WORK TASK
Give the number of lines in the records below that hold "bottom"; nothing else is needed.

--- DATA TO PROCESS Enclosed Below ---

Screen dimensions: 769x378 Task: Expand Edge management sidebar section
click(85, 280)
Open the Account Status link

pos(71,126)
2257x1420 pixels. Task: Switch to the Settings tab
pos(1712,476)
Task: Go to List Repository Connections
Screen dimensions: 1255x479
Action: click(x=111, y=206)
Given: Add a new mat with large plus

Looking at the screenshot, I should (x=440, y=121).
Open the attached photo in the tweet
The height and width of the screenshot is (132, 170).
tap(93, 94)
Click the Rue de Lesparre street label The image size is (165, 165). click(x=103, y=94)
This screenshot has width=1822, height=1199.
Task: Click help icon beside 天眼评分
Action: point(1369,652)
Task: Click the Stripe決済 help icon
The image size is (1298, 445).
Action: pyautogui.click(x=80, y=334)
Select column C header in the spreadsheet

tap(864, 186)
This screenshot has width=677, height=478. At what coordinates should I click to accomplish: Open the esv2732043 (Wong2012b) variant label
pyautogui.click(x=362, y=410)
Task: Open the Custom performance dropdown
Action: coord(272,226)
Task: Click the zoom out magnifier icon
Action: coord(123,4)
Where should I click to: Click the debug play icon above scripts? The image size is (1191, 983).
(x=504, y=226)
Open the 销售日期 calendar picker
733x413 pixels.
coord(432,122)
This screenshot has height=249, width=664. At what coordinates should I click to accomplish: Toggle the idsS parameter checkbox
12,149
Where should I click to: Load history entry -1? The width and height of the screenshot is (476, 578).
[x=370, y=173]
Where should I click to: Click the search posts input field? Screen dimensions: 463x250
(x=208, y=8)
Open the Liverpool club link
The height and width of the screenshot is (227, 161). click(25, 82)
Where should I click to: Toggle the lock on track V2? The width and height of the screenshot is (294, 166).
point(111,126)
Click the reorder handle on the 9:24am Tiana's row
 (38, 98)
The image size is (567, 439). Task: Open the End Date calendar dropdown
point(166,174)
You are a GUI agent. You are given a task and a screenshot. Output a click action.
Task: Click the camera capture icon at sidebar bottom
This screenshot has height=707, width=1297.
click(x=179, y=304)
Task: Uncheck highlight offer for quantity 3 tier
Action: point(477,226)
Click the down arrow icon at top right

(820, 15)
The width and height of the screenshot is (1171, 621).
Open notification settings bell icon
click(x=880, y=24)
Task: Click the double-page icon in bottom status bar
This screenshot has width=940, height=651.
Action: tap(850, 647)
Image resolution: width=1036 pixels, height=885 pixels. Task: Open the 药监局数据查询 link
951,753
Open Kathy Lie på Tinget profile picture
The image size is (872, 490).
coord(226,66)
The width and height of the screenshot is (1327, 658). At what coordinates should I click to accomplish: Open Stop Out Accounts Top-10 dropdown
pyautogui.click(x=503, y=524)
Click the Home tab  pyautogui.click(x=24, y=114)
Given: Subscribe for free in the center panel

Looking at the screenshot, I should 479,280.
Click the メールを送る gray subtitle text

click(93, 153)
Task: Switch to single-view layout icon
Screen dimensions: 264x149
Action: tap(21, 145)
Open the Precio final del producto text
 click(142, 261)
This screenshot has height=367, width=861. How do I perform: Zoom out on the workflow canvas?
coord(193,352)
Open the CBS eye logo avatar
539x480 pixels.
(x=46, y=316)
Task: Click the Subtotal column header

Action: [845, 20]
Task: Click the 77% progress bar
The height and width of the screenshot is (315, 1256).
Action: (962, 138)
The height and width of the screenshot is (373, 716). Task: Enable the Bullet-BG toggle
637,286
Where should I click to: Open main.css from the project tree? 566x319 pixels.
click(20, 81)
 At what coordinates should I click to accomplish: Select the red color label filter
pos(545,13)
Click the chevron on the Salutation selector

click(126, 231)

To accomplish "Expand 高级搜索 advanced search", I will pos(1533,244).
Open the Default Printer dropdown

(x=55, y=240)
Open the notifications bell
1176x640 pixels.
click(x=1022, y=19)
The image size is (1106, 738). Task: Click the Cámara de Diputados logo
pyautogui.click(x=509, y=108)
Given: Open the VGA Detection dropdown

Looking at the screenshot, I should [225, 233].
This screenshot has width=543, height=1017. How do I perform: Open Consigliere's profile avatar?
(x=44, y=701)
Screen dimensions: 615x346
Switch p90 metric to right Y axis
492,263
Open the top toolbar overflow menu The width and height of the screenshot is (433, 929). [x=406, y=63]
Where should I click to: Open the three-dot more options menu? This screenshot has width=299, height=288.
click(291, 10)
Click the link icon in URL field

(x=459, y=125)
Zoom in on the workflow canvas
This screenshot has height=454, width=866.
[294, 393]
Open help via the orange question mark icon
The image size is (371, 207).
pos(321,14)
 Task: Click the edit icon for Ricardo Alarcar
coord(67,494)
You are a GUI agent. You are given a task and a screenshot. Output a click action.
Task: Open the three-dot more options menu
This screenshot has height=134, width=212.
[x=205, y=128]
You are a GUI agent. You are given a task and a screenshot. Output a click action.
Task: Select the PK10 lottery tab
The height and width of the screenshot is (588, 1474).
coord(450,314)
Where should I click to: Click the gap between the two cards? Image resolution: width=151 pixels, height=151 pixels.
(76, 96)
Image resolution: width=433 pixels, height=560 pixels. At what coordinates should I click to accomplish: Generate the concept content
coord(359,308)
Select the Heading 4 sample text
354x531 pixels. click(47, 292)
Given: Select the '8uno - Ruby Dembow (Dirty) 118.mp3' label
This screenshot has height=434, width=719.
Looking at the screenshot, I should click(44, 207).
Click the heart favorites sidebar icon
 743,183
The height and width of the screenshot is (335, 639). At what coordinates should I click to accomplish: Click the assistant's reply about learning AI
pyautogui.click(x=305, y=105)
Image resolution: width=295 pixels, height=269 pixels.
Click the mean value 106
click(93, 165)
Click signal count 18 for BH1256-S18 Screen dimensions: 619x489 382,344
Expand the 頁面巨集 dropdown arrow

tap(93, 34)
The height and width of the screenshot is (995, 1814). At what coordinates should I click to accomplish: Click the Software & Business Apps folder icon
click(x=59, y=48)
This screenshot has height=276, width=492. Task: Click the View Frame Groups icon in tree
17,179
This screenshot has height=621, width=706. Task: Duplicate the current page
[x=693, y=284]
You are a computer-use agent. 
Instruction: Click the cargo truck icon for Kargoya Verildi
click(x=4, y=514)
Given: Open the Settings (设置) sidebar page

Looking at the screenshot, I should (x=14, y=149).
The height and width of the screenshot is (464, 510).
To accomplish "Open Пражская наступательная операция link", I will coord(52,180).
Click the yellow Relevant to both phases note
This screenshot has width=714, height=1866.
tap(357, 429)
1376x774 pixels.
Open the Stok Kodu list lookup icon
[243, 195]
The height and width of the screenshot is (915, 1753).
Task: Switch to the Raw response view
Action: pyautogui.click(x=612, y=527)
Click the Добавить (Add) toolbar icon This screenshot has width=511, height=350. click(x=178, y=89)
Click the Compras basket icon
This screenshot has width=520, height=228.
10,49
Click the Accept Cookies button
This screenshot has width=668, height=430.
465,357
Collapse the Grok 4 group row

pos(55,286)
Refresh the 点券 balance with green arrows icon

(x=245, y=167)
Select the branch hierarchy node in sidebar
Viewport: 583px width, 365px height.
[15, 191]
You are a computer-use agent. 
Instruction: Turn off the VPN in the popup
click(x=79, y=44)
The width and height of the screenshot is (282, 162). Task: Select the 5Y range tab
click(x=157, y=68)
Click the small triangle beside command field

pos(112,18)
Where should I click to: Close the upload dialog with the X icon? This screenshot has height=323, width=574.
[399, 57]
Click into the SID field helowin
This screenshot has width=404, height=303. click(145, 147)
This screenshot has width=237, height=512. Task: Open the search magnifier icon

--- End of Enclosed DATA TO PROCESS ---

OUTPUT
2